*** SOURCE PASSAGE Section Begins ***
FIELD OF THE PRESENT INVENTION
The present invention relates to blind accessory technical field and, more particularly to a blind driving device.
BACKGROUND OF THE PRESENT INVENTION
Blind driving devices are used to wind or unwind load-bearing ropes to control blind bodies for shading windows. A current blind driving device includes two rope winding and unwinding mechanisms for connecting different parts of a blind body, to drive the activity of the blind body separately. The rope winding and unwinding mechanism includes a base, a winding drum rotatably mounted to the base, a load-bearing rope wound on the winding drum at one end and extending downwards through the base to connect the blind body at the other end, and a power component for driving the rotation of the winding drum. The load-bearing ropes of the two rope winding and unwinding mechanisms are respectively connected to the different parts of the blind body.
This type of blind driving device has the following defects. The winding drums of the above-mentioned two rope winding and unwinding mechanisms are the same in outer diameters, and are rotatably arranged side by side on the bases of the rope winding and unwinding mechanism. The two winding drums with the same diameter are finally installed in an upper beam through the bases. The mechanism of this rope winding and unwinding mechanism is relatively loose, which makes the thickness of the required upper beam for installing the blind driving device too great, thereby causing that the upper beam using this blind driving device cannot be able to adapt well to specific thicknesses of the blinds. For example, when installing a honeycomb blind with a thickness of 38 mm to 45 mm, it will cause a distance between the honeycomb blind and the wall to be too great, thereby affecting the use experience of the blind.
SUMMARY OF THE INVENTION
Therefore, the technical problem to be solved by the embodiments of the present invention is to provide a blind driving device with a compact structure and a small horizontal size, which can be used for thin upper beams.
To solve the above-mentioned technical problems, an embodiment of the present invention first provides the following solutions. A blind driving device includes two cord winding and unwinding mechanisms connected to different parts of a blind body of a blind to drive the activity of the blind body, each cord winding and unwinding mechanism includes bases, reels respectively rotatably mounted to the bases, cords each with one end being wound on a corresponding reel and the other end extending through a corresponding base and extending down to connect the blind body, and a power component for driving the reels to rotate; the cords of the two cord winding and unwinding mechanisms are connected to the different parts of the blind body; each reel is a conical cylinder whose diameter gradually decreases from one end to the other end, each base forms a first cord guide on a position corresponding to a great diameter end of a corresponding reel; one end of a corresponding cord is fixed to a small diameter end of the reel, while the other end of the cord is led out from the great diameter end of the reel after being wound along the reel, and then extends down to be connected to the blind body after extending about the first cord guide; the reels of the two cord winding and unwinding mechanisms are arranged in parallel in an axial direction, with the great diameter ends facing opposite to each other, or are arranged in parallel in the axial direction and are misaligned.
*** SOURCE PASSAGE Section Ends ***
PROMPT>
Please extract, word for word, the part of the blind driving device passage that begins at the words "SUMMARY OF THE" and stops after "thin upper beams.". The lines after this point come from a separate source.
*** INFORMATION SHOWN Section Begins ***
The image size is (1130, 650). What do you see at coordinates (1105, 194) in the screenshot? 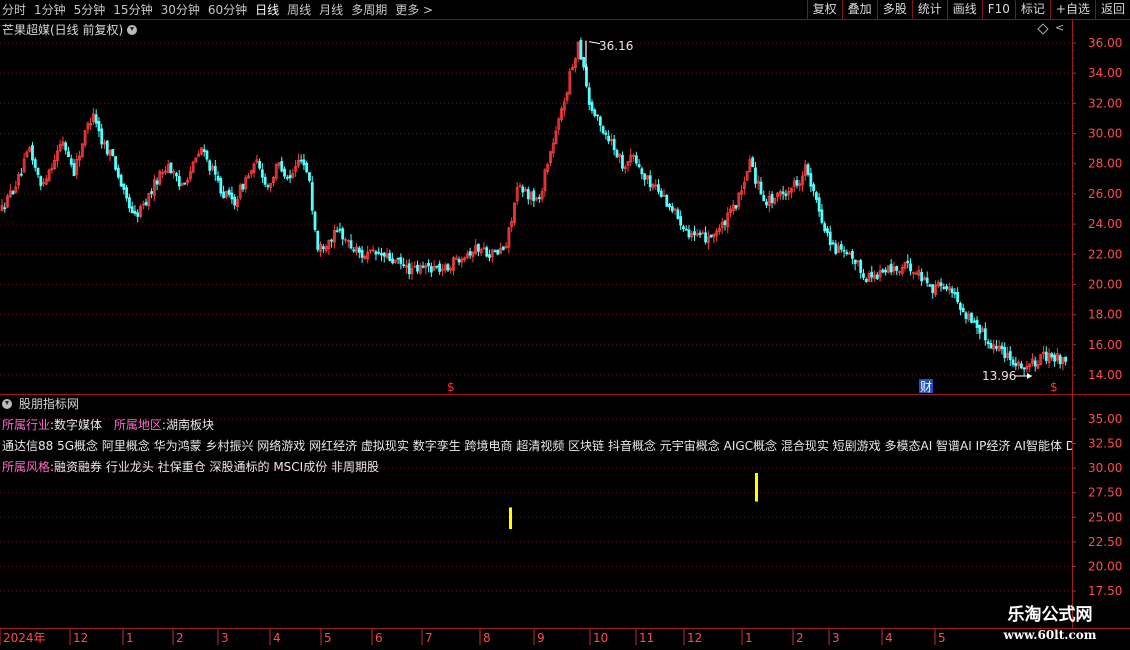
I see `y-tick-label: 26.00` at bounding box center [1105, 194].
*** INFORMATION SHOWN Section Ends ***
SOLUTION TO THE EXERCISE>
SUMMARY OF THE INVENTION
Therefore, the technical problem to be solved by the embodiments of the present invention is to provide a blind driving device with a compact structure and a small horizontal size, which can be used for thin upper beams.